## Présentation de l'exercice:
Recopiez mot pour mot le passage du texte sur l'hôpital de Panzi qui va de « Les miliciens ont » à « de violence sexuelle. ».

══ Texte de l'exercice ══

Les miliciens ont ensuite emmené Anna, son mari et son fils cadet dans une forêt, puis ont exécuté son mari.

Lorsqu’elle est arrivée à l’hôpital de Panzi, Anna était dans un état préoccupant : elle souffrait de malnutrition, présentait des blessures graves au niveau de ses organes génitaux – des lésions dues aux nombreux viols qu’elle avait subis lors de sa captivité - et elle était enceinte.

Après l’accouchement, Anna a décidé de garder le bébé, a expliqué le docteur Denis Mukwege Mukengere, gynécologue et directeur de l’hôpital de Panzi, seul établissement du pays à être spécialisé dans la prise en charge des personnes victimes de violence sexuelle.

« Il faut beaucoup de courage pour accepter de garder un enfant né d’un viol », a souligné le docteur Mukengere. « Le père de son enfant a tué son mari et cinq de ses enfants », a-t-il rappelé.

═══
══ Données extraites ══

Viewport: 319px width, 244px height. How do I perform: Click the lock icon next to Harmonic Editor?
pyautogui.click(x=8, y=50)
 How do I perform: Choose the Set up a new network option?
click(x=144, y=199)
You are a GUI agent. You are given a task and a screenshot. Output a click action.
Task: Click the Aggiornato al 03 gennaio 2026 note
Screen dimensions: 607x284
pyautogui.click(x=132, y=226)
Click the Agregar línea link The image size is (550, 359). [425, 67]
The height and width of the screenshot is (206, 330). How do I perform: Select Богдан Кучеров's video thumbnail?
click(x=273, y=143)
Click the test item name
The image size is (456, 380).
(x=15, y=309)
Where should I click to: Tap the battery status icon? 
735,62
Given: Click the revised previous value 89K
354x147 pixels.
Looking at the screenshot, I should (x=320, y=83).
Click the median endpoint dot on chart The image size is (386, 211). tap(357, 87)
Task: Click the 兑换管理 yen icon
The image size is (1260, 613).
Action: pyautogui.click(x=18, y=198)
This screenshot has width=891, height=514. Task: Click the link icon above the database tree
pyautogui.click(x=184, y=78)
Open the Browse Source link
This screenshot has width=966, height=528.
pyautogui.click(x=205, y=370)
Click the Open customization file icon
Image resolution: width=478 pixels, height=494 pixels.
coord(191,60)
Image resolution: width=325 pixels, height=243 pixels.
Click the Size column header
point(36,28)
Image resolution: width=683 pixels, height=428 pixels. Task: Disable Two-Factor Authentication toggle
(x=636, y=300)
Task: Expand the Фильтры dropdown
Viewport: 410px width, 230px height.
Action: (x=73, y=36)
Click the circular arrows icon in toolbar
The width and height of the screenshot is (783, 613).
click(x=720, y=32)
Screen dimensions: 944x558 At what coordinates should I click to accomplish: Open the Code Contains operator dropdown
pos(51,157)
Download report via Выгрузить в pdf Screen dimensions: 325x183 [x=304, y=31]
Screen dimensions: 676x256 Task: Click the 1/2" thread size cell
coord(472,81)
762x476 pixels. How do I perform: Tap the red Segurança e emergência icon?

═══

## Résultat attendu:
Les miliciens ont ensuite emmené Anna, son mari et son fils cadet dans une forêt, puis ont exécuté son mari.

Lorsqu’elle est arrivée à l’hôpital de Panzi, Anna était dans un état préoccupant : elle souffrait de malnutrition, présentait des blessures graves au niveau de ses organes génitaux – des lésions dues aux nombreux viols qu’elle avait subis lors de sa captivité - et elle était enceinte.

Après l’accouchement, Anna a décidé de garder le bébé, a expliqué le docteur Denis Mukwege Mukengere, gynécologue et directeur de l’hôpital de Panzi, seul établissement du pays à être spécialisé dans la prise en charge des personnes victimes de violence sexuelle.